Policy and legislation :: European legislation on eSignature
21 September 2012
The main objective of the Directive on eSignature is to create a Community framework for the use of electronic signatures. It allows electronic signature products and services to flow freely across borders and ensures the legal recognition of electronic signatures.
The Directive addresses three forms of electronic signatures:
1. Basic electronic signature: understood in the simplest and broadest sense of electronic signature i.e. as a means to identify and authenticate data. It can be as simple as signing an e-mail message with a personal name.
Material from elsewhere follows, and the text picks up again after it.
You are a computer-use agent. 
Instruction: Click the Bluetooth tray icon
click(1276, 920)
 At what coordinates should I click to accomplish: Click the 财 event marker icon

To be a signature the authentication must relate to data and not be used as a method or technology only for entity authentication. For instance, when a person uses a PIN code to identify himself in order to get access to an electronic bank account, it is not an electronic signature. However, entering the same code in order to confirm a financial transaction and, in doing so authenticating this transaction, is an electronic signature. There are many applications making use of electronic signature technology, which do not qualify as electronic signatures according to the Directive when they are only used for entity authentication.
It should also be noted that the notion of signature used in the Directive refers to a legal concept and not to a technical one. This means that the definition is intended to cover all current and future technologies for electronic signatures as well as all possible interpretations of the term signature in the law of the Member States.
2. Advanced electronic signature(as defined by the Directive). This second form of signature has to meet the requirements defined in Article 2.2 of the Directive. In particular, this form of electronic signature is capable to be uniquely linked to the signatory and to identify the signatory, is created using means that are under the signatory's sole control and is linked to the data in such a way that any subsequent change in the data can be detected. The Directive does not favour a particular technology but in practice, this definition refers mainly to electronic signatures based on a public key infrastructure (PKI). This technology uses encryption technology to sign data, which requires a public and a private key.
3. "Qualified electronic signature": this third form is mentioned in Article 5.1 and consists of an advanced electronic signature based on a qualified certificate and created by a secure signature creation device which need to comply with the requirements in Annexes I, II and III.
This Directive establishes the legal framework at European level for electronic signatures and certification services. The aim is to make electronic signatures easier to use and help them become legally recognised within the Member States.
This Decision gives the references of three generally recognised standards for electronic signature products which presume compliance with the qualified electronic signature.
This Decision sets out the criteria that Member States must take into account when designating national bodies to evaluate the conformity of secure signature-creation devices.